** start PROVIDED DATA **

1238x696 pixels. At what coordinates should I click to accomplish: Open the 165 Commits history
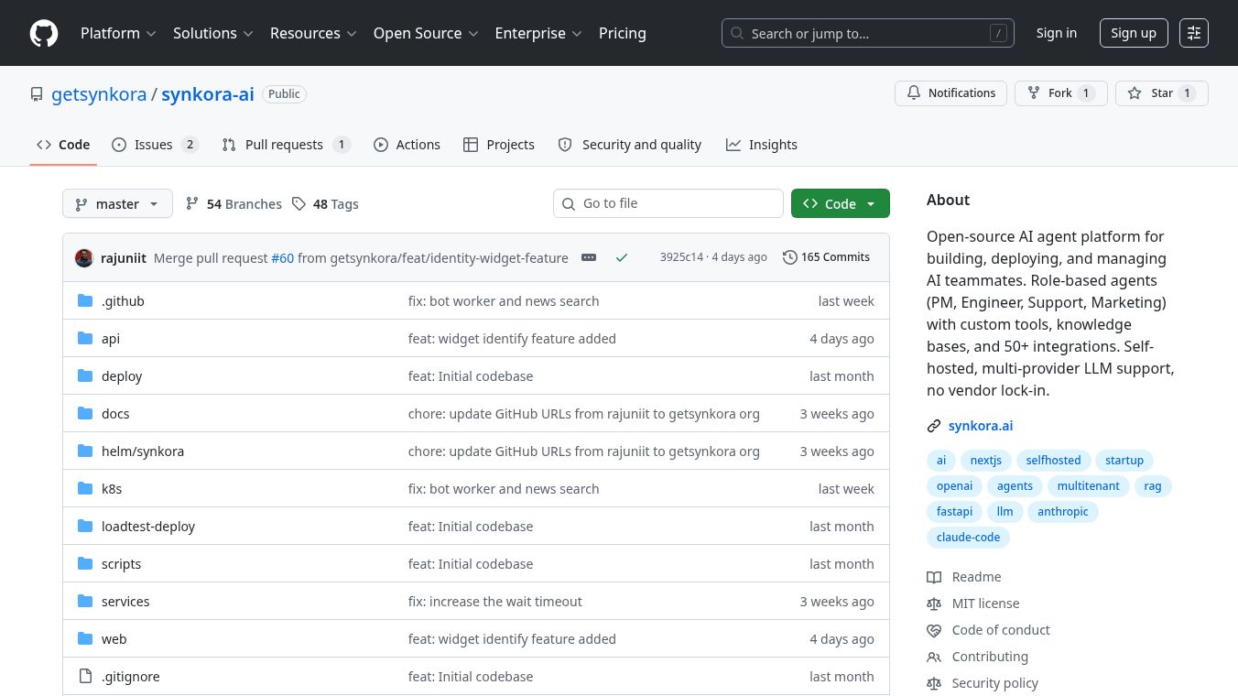pos(826,257)
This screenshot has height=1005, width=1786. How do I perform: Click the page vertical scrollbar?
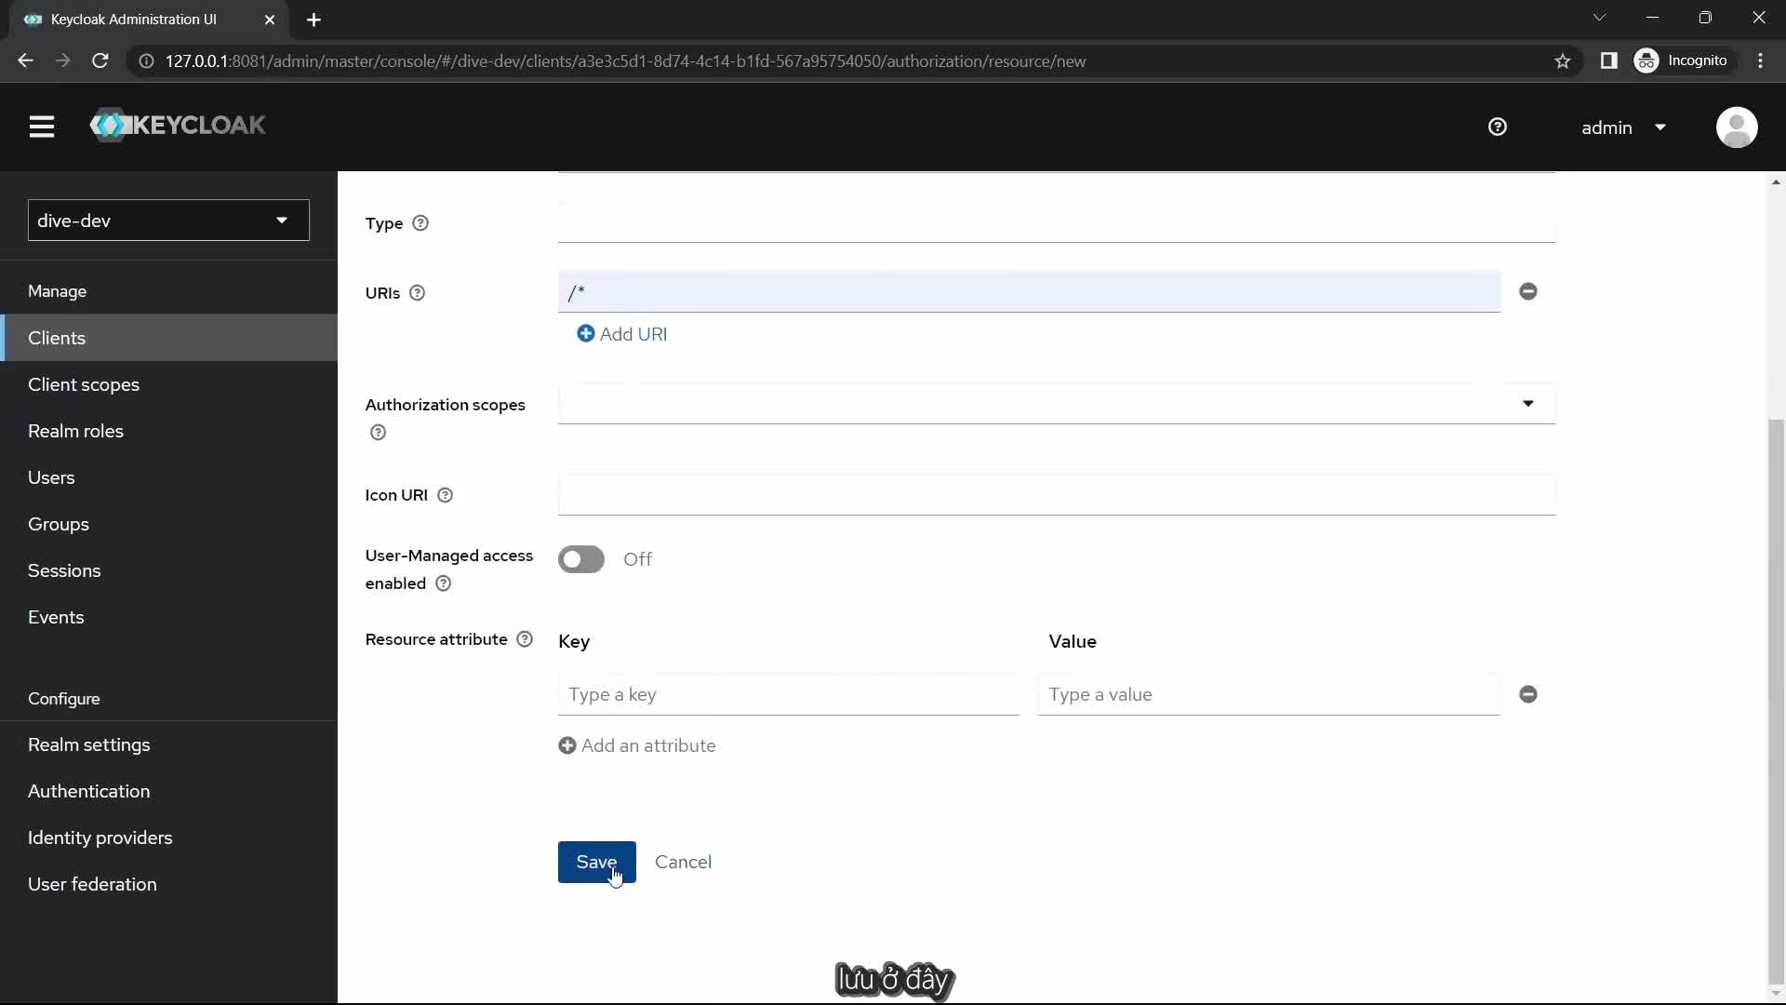pyautogui.click(x=1776, y=698)
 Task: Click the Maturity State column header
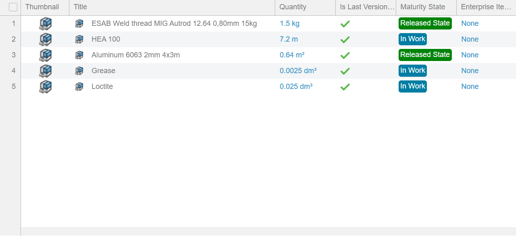click(x=422, y=7)
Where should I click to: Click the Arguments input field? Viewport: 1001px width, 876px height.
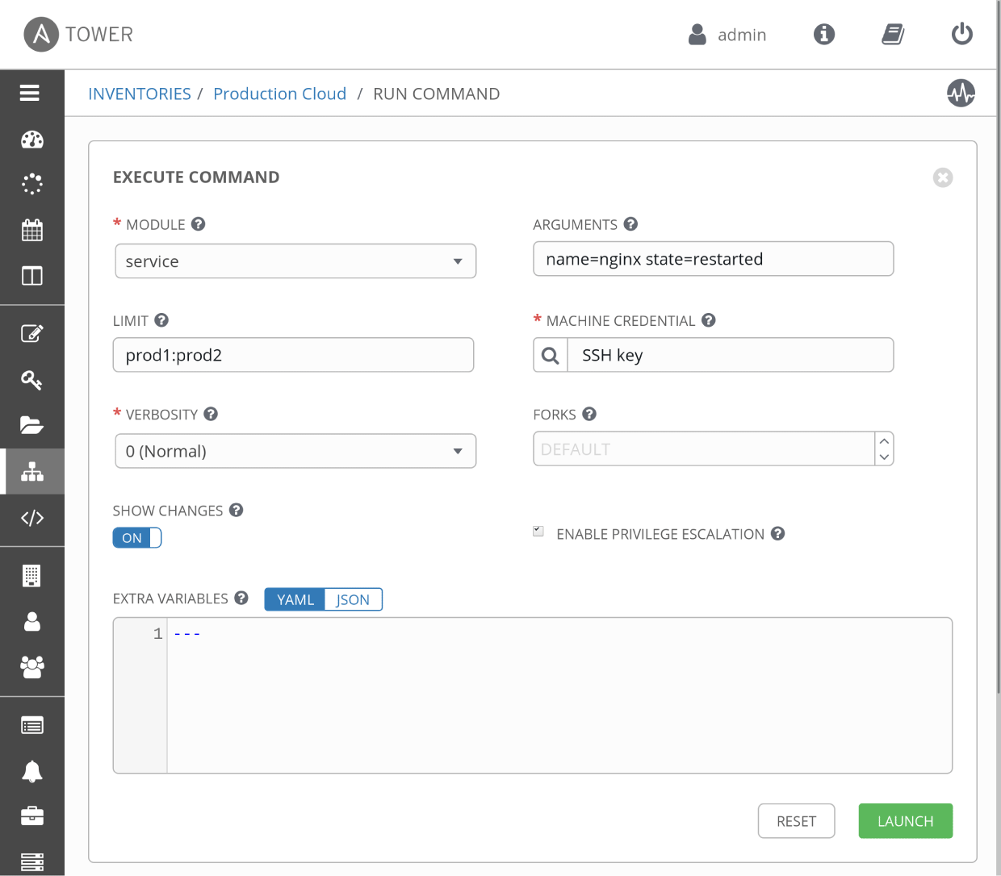pyautogui.click(x=713, y=259)
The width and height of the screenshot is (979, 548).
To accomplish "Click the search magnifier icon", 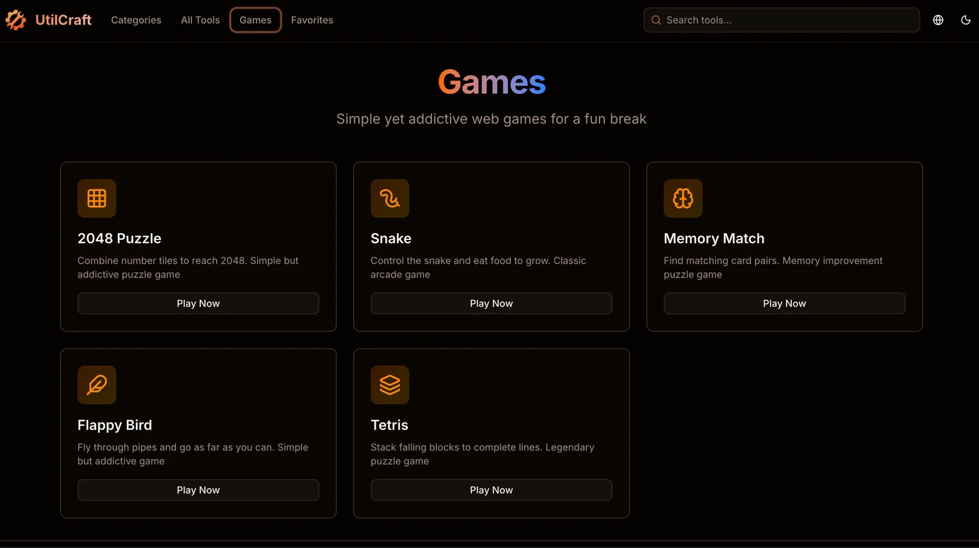I will [656, 20].
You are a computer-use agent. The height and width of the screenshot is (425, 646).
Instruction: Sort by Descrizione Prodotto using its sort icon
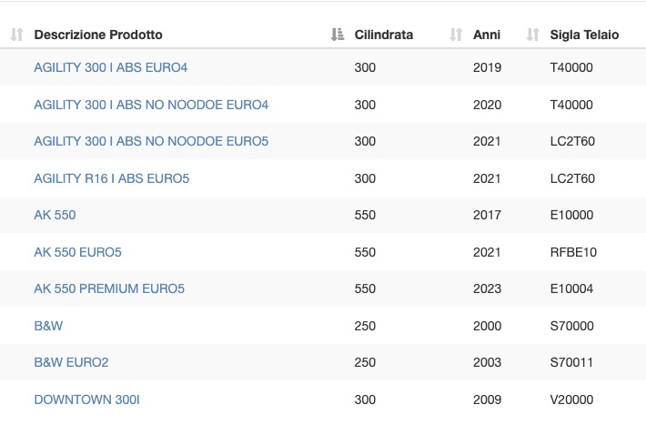(x=16, y=35)
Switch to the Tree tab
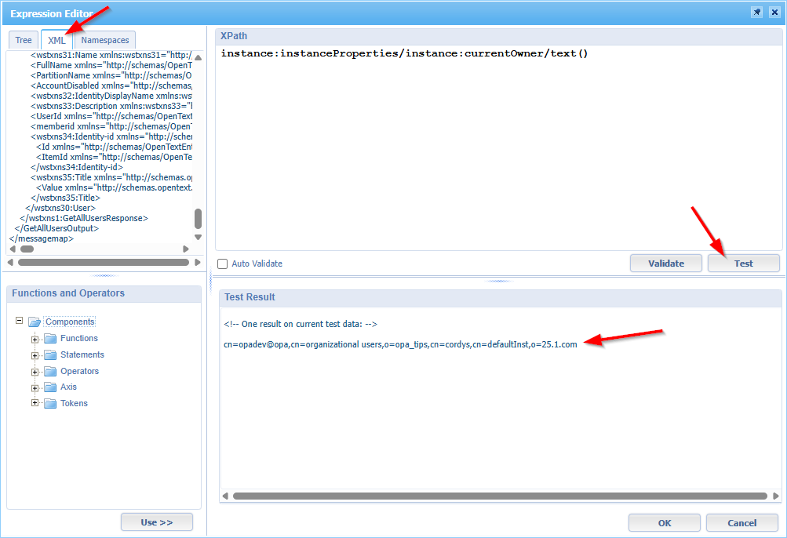This screenshot has width=787, height=538. pos(23,40)
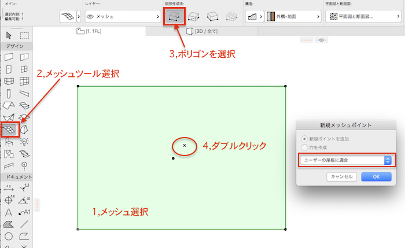Switch to the 3D / 全て tab
This screenshot has height=248, width=405.
[202, 31]
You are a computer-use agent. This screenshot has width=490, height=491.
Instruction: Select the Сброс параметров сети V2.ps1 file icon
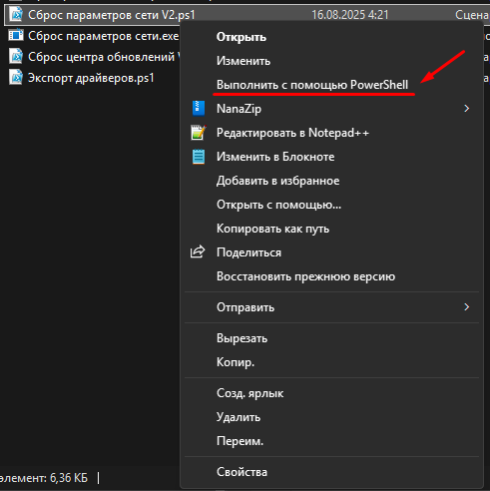16,15
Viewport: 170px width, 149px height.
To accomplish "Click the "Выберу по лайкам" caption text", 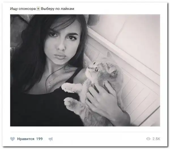I will coord(58,9).
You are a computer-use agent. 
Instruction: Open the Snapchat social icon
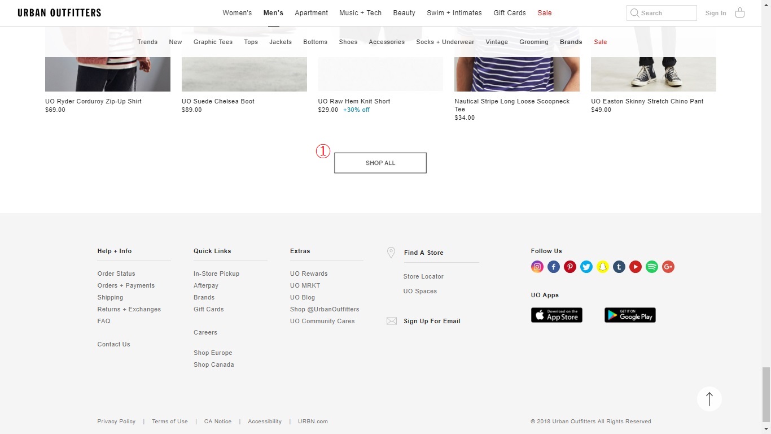(603, 267)
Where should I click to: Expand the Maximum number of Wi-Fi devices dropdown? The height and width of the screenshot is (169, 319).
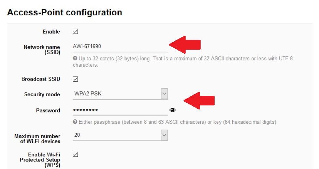click(x=120, y=135)
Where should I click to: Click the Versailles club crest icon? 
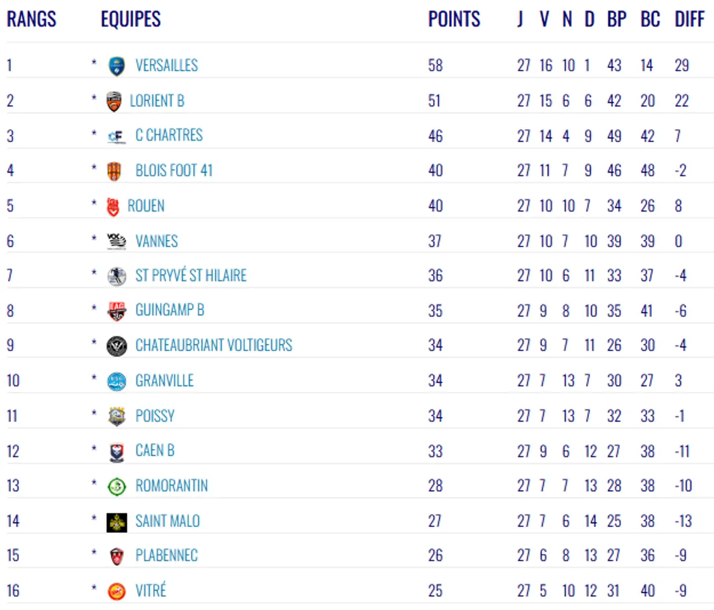[117, 66]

** end PROVIDED DATA **

**AIM OF THE EXERCISE:**
Copy the rows from the very first line down through the line that contains "pyautogui.click(x=713, y=259)", and leave the pictures out.

**ANSWER BELOW:**
1238x696 pixels. At what coordinates should I click to accomplish: Open the 165 Commits history
pos(826,257)
This screenshot has height=1005, width=1786. How do I perform: Click the page vertical scrollbar?
pyautogui.click(x=1776, y=698)
 Task: Click the Maturity State column header
click(x=422, y=7)
Where should I click to: Click the Arguments input field? Viewport: 1001px width, 876px height.
pyautogui.click(x=713, y=259)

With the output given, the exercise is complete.